The deal will likely be announced after the markets close on Monday or early on Tuesday, three people with knowledge of the development told Bloomberg News.
The sale amount would set a record for F-35s but would more than meet the Pentagon's years-long effort to drive down the cost per plane to $80 million. A $34 billion price tag would value each plane at $71 million.
The planes would go to both the U.S. and allies.
"It's a big positive for the company," Bloomberg Intelligence analyst Douglas Rothacker told the news service. "It's a huge show of support from the government that they're going to extend a contract of this size for their most important weapons program."
Morningstar analyst Keith Schoonmaker wrote in a report last week that "Lockheed's incumbent position, divestment of noncore businesses, and headcount reductions have enabled it to weather the [last] downturn in defense spending."

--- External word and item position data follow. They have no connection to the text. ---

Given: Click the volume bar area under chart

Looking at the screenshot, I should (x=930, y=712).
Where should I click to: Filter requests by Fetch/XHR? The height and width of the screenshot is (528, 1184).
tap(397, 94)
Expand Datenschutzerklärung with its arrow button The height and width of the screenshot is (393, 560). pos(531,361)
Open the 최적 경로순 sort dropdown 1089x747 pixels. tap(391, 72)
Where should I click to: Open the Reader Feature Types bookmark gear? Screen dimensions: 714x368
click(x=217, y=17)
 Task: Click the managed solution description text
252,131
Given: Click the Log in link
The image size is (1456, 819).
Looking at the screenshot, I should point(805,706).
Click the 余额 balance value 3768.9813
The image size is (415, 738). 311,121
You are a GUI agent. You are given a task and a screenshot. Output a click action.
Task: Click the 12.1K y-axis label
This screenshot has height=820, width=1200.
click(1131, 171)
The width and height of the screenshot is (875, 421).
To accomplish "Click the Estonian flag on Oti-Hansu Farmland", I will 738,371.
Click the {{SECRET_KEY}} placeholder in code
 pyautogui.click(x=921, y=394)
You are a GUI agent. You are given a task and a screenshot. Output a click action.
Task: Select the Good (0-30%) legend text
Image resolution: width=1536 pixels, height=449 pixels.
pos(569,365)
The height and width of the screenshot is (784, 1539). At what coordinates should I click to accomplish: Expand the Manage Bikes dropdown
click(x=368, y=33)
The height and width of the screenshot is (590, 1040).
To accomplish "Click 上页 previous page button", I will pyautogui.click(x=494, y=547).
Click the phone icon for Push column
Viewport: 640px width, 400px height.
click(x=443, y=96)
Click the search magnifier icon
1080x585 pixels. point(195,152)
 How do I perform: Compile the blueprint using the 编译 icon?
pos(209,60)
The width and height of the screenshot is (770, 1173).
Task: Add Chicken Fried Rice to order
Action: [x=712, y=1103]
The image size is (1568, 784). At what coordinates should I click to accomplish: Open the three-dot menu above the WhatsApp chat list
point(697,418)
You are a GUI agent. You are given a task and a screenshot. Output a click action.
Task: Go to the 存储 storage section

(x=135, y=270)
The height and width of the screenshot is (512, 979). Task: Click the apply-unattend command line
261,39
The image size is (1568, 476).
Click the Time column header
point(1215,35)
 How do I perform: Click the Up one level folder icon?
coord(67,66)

"The company has capitalized off a rebound in defense spending under the Trump administration, and we project at least 5% year-over-year growth in 2019 and 2020," he said.
Schoonmaker expects defense spending to continue rising. And "wide-moat Lockheed is well-positioned to capture this up cycle," he said, pegging Lockheed's fair value at $385.
He rates the stock three stars on a scale of five, which indicates it's fairly valued.
Lockheed Martin shares at last check traded at $372.30, up 0.4%, on a day the S&P 500 was up 0.65%.